### Strings 

Strings in Python are immutable.

### Indentation
- "  " - space
- "\t" - tabulation 
- "\n" - new line

### Strings Methods

- **str.upper( )** - uppercases all symbols
- **str.lower( )** - lowercases all symbols
- **str.capitalize( )** - capitalizes all sybmols
- **str.title( )** - titles all symbols


- **str.format( )**  - string formating
- **%s%d%f** - one more option for string formatting
- **f'{ }{ }'** - f-strings
 

- **str.index( )** - returns a symbol/word index (first appearance, from the left) 
- **str.rindex( )**  - similar to above example,except that it looks from the right
- **str.find( )**  - searches first appearance from the left
- **str.rfind( )**  - similar to above example but from the right


- **len( str )** - returns string length 
- **str.split( symbol )**  - splits a string according to provided symbol
- **join( list_of_strings )**  - creates a string according to provided delimeter
- **replace( what_replace, new_symbol )**  - replace according to provided template
- **strip( delimeter )** - deletes symbols according to a provided delimeter from the left and from the right


- **isdigit( )** - chechs if a string consists only of numbers
- **isalpha( )** - chechs if a string consists only of letters
- **isalnum( )** - chechs if a string consists of letters and numbers
- **islower( )** - chechs if a string is in lowercase
- **isupper( )** - chechs if a string is in uppercase
- **istitle( )** - chechs if a string is titled
- **isspace( )** - chechs if a string consists only of spaces


- **endswith( )** - understandable
- **startswith( )** -understandable

### Tricks
- find only unique characters (''.join(set(str) )

### Regular Expressions
Regular Expressions make the life much easier when dealing with strings preprocessing(searching, ordering, extraction). 
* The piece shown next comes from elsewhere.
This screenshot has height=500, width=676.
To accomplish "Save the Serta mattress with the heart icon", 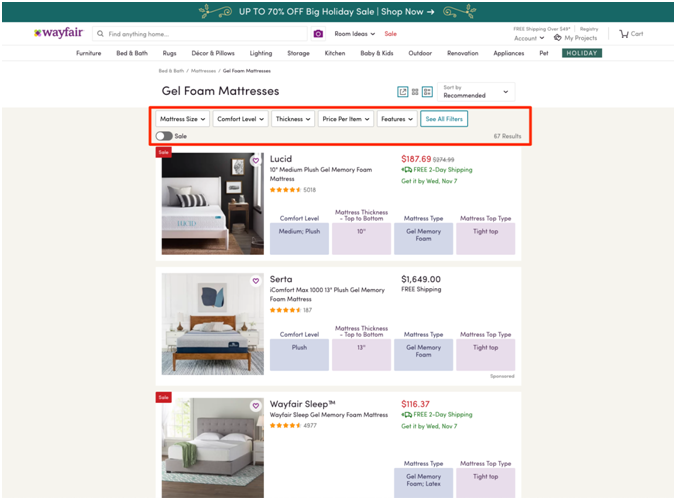I will (x=255, y=281).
They are being used for string searching and substitution. First of all we need to import a module which is called **re**

In [29]:
import re

### Main Methods
- **re.match( pattern, string )** looks for a provided pattern at the beginning of a string. If can find, returns None, otherwise **match object**


- **match_obj.group()** - returns group of found pattern
- **match_obj.start()** - returns start index of found pattern
- **match_obj.end()** - returns end index of found pattern

- **re.search( pattern, string )** - looks for a provided pattern through all string. However, returns only first found pattern. Returns **match object** 
- **re.findall( pattern, string )** - looks for a provided pattern through all string. Returns all found patterns in a string. **Returns list**
- **re.split( delimeter, string )** - splits a string according to a provided delimeter. **Maxsplit** determines num of splits
- **re.sub( old_word, new_word, string )** - substitute a word or symbol with a new word or symbol in the whole string.
- **re.compile(pattern, repl, string)** - creates a regular expression object which then can be used for searching.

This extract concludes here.